The mental and emotional aspect of doing this project is challenging to me. Truthfully, I am tired already of writing down every bloody mouthful of food I eat, counting every calorie in every single green bean or shred of carrot, measuring every teaspoon of oil and obsessing over the extra dash of salsa I put on my scrambled egg. Did I count it? Did I put it in the diary? Do I have a thousand more fun things to do instead of tracking my food intake, like alphabetizing my canned goods or maybe counting how many freckles I have and categorizing them by color, size, and location?
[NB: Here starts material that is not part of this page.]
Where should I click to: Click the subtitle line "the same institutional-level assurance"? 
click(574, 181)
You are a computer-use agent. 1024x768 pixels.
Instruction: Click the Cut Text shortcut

This isn't the first time I've obsessed over calories and number of workouts. It's just another in a long list of experiences I have put myself through over the past 30 years trying to get, or keep, my weight down and my body in shape. Yes, I signed up for this of my own free will and was not in any way coerced. I intend to follow the Project until the bitter end, and hope to have incorporated enough of the habits to make a lasting healthy change in my life, but.....

The truth is aging sucks. Being a woman and aging sucks. Living in a society that values women mostly for their looks - that really sucks. The relentless pursuit of eternal youth is exhausting. I waver between wanting to be in the best possible shape I can be, and wanting to accept and love myself exactly as I am and stop torturing myself over weight and calories and "good" foods and "bad" foods and number of miles run and how fast and how much weight I lift and on and on and on, ad infinitum. Do I only get to relax when I'm dead?

I am aware that all of this is my ego talking. Right now I am pretty fed up with my ego and would be pleased if I could pull if out of my head, like an irritating hair in my ear, and put it away where it won't bother me. The meditation helps, but it doesn't erase the irritating voice of my ego as I enviously watch my skinny co-worker eat a cheeseburger.

It's just so hard to be good.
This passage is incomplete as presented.